**PROBLEM STATEMENT:** Find and copy the lines in the records beneath this task that contain the word "pixels".

**RECORDS FOR THE TASK:**
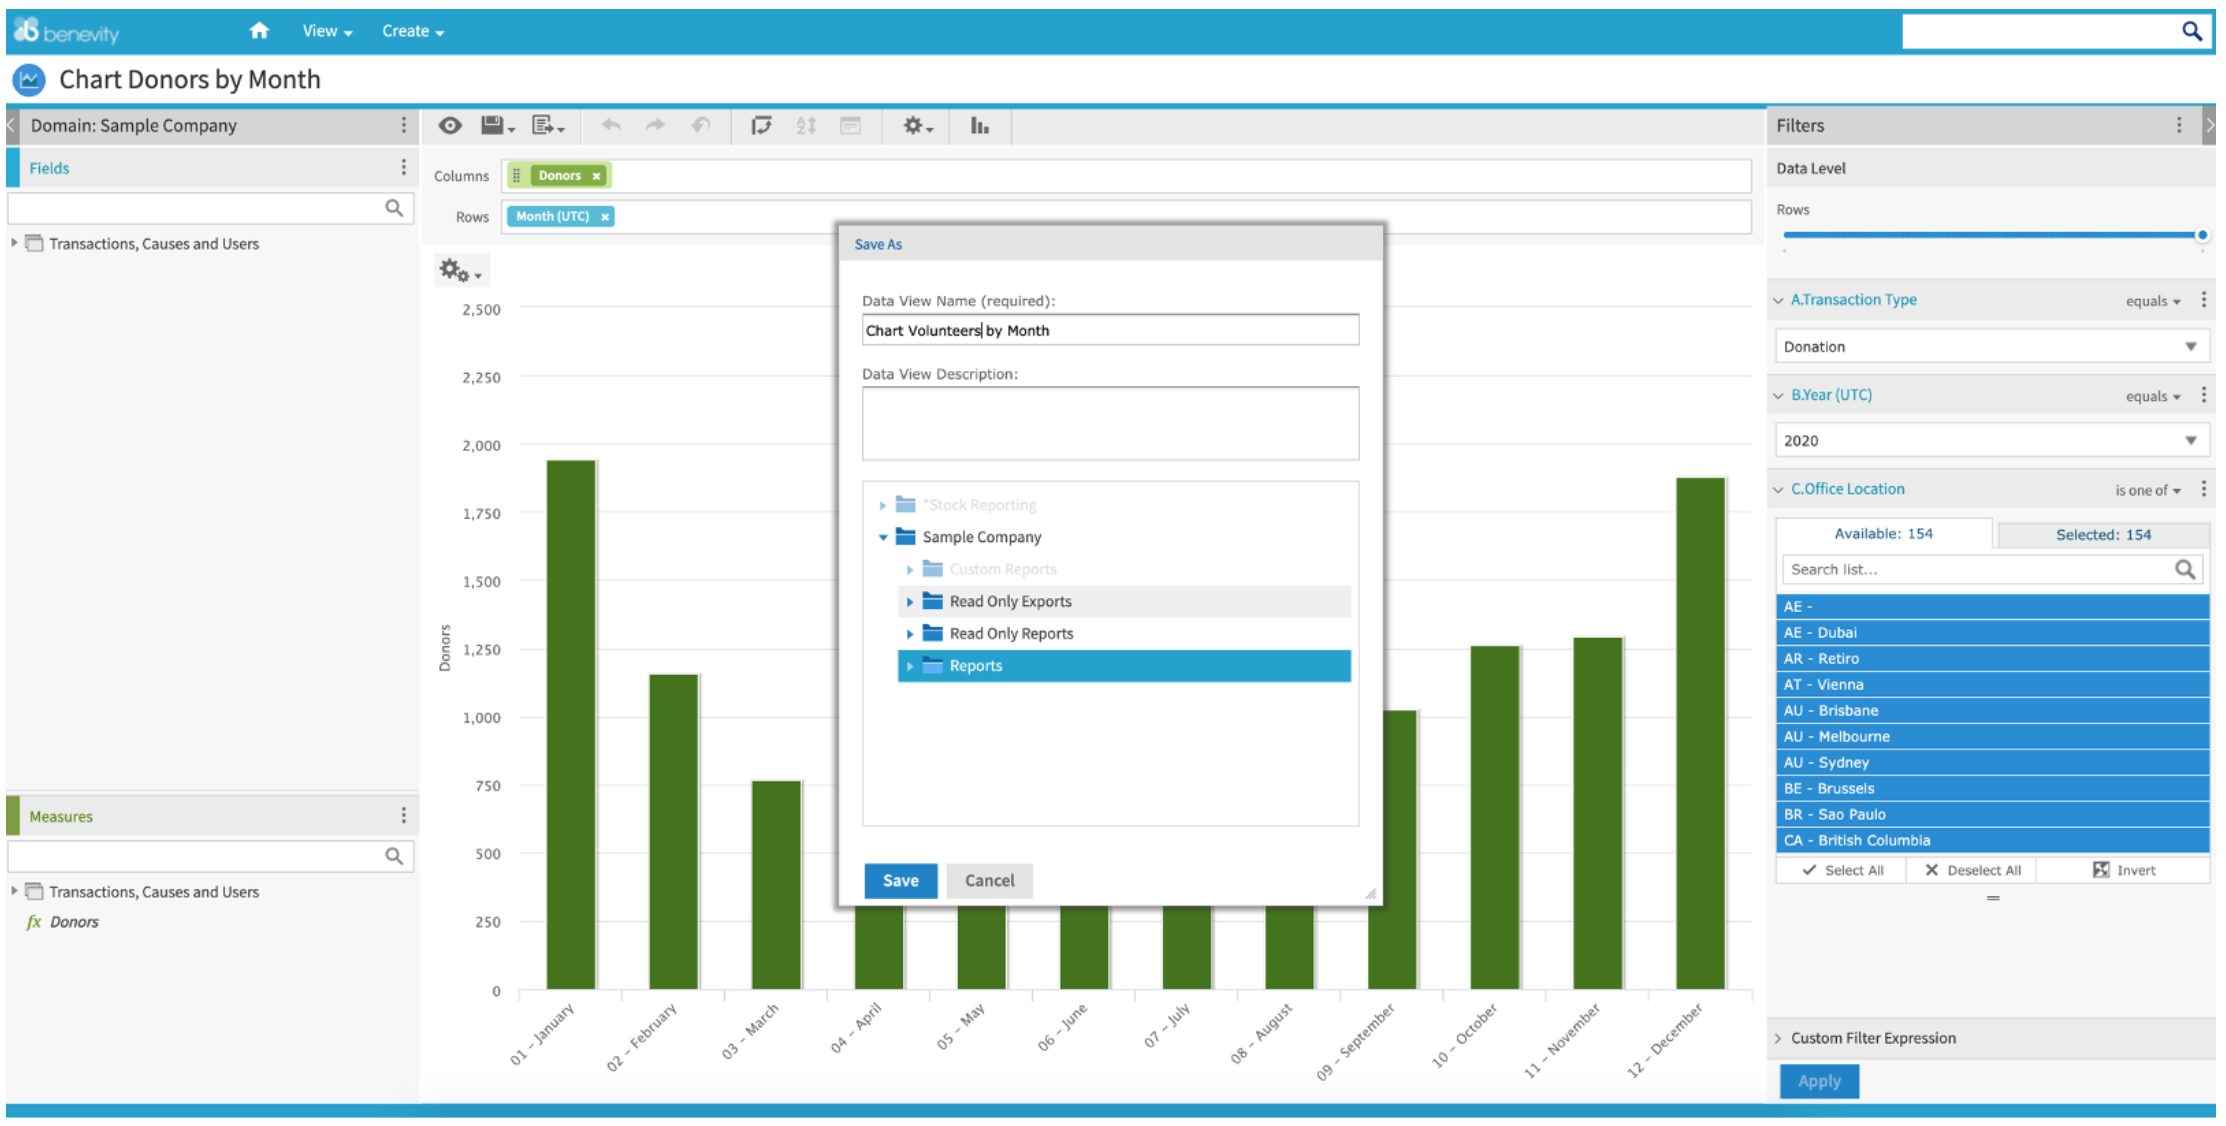Click the search magnifier in top bar
The height and width of the screenshot is (1126, 2226).
pos(2191,31)
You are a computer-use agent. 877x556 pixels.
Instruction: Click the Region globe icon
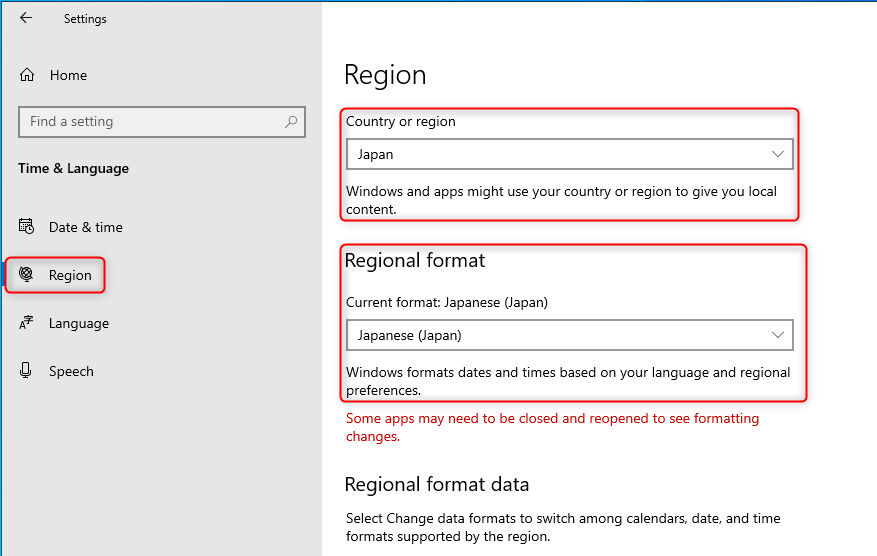(x=27, y=275)

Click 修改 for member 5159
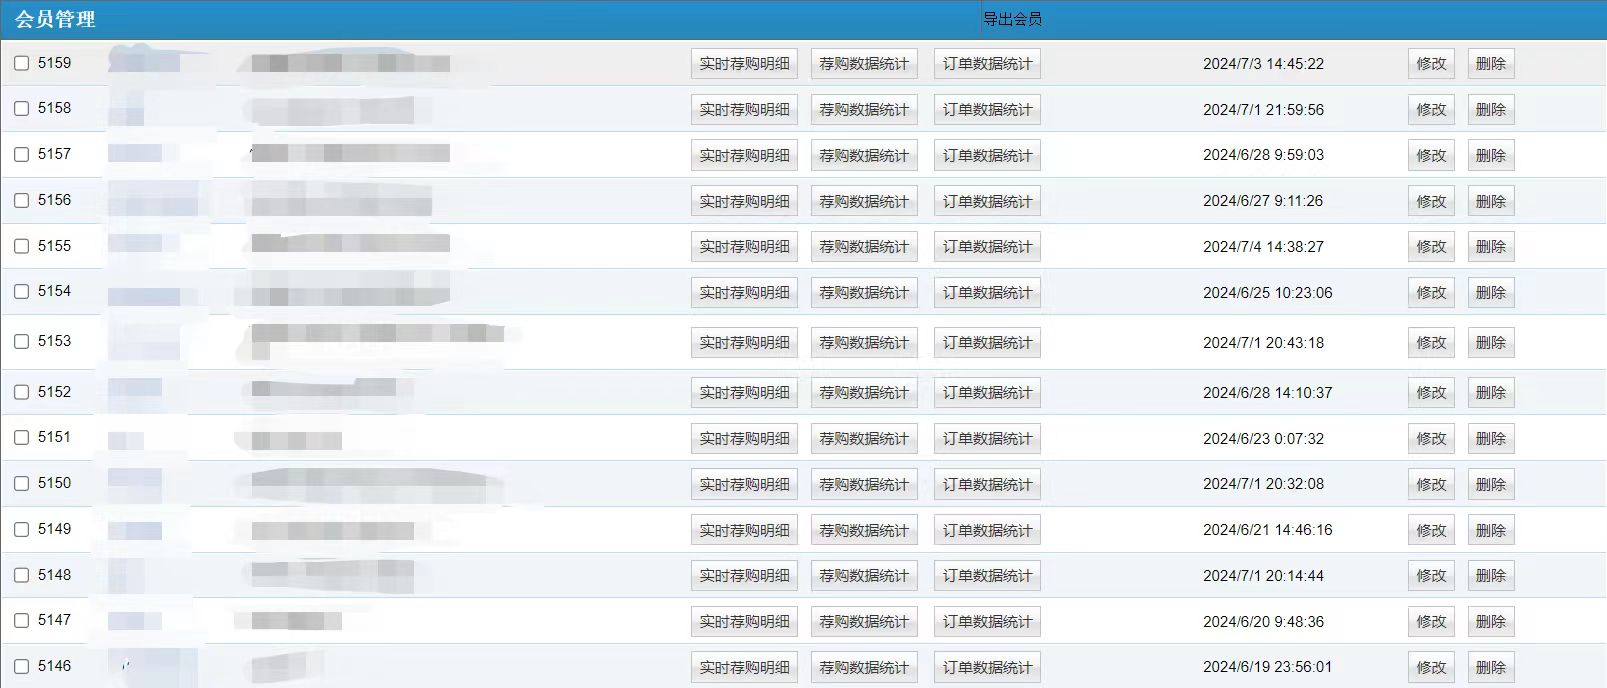[1431, 64]
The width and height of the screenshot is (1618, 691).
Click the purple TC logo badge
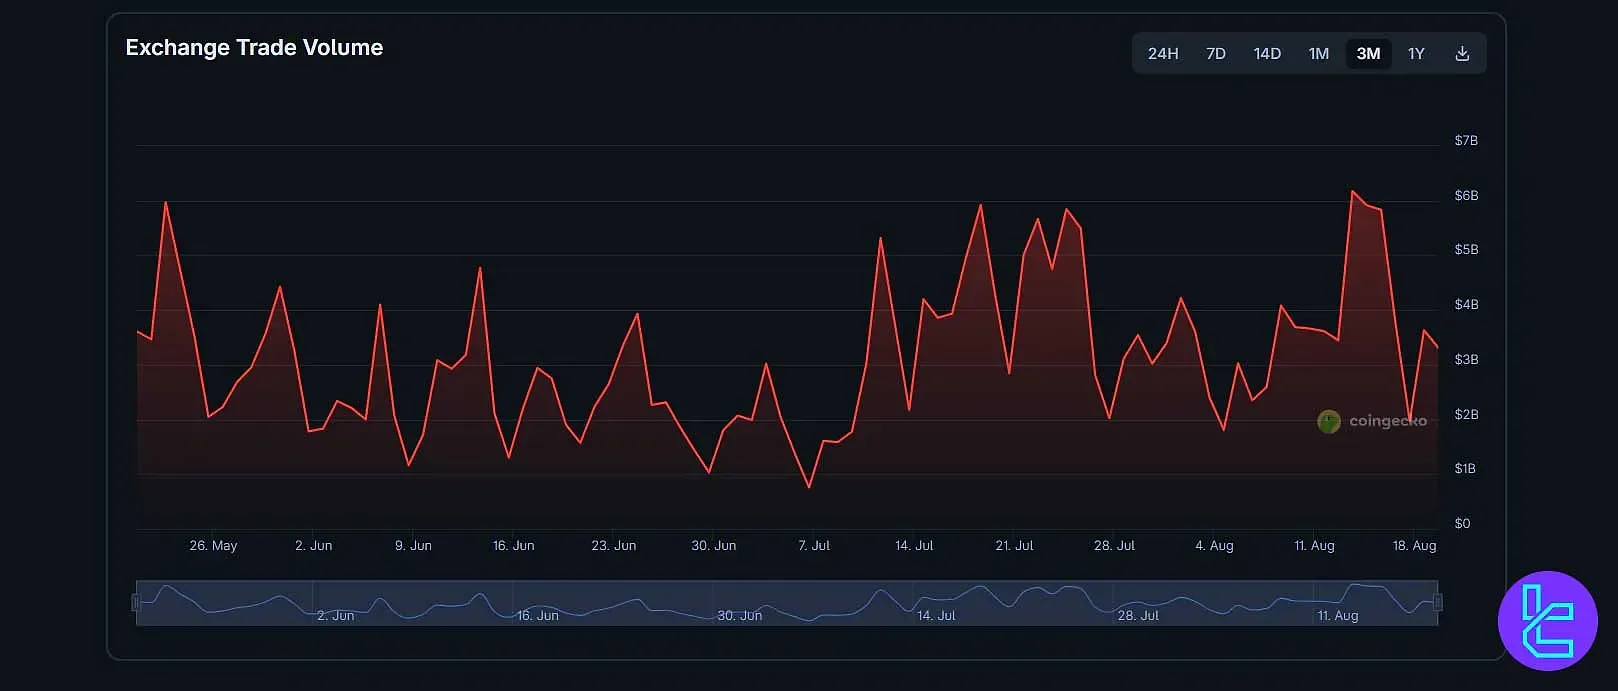pos(1547,621)
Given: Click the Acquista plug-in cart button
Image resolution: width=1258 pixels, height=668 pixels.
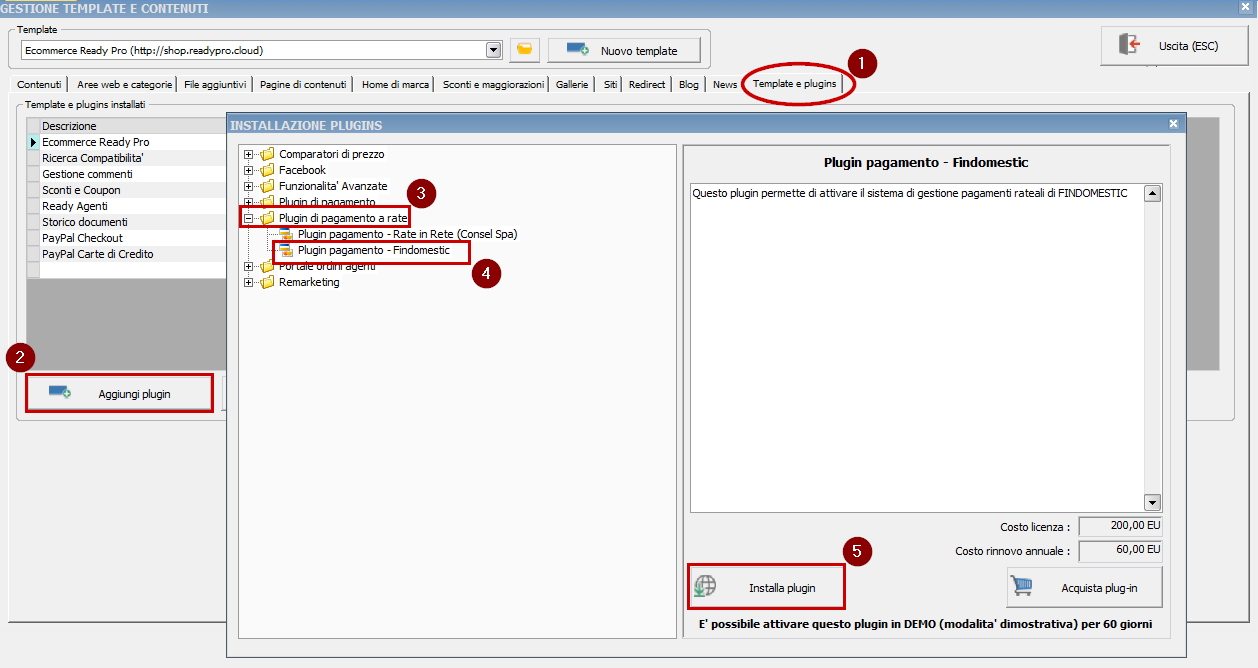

**TASK SOLUTION:**
You are a computer-use agent. 877x556 pixels.
Image resolution: width=1258 pixels, height=668 pixels.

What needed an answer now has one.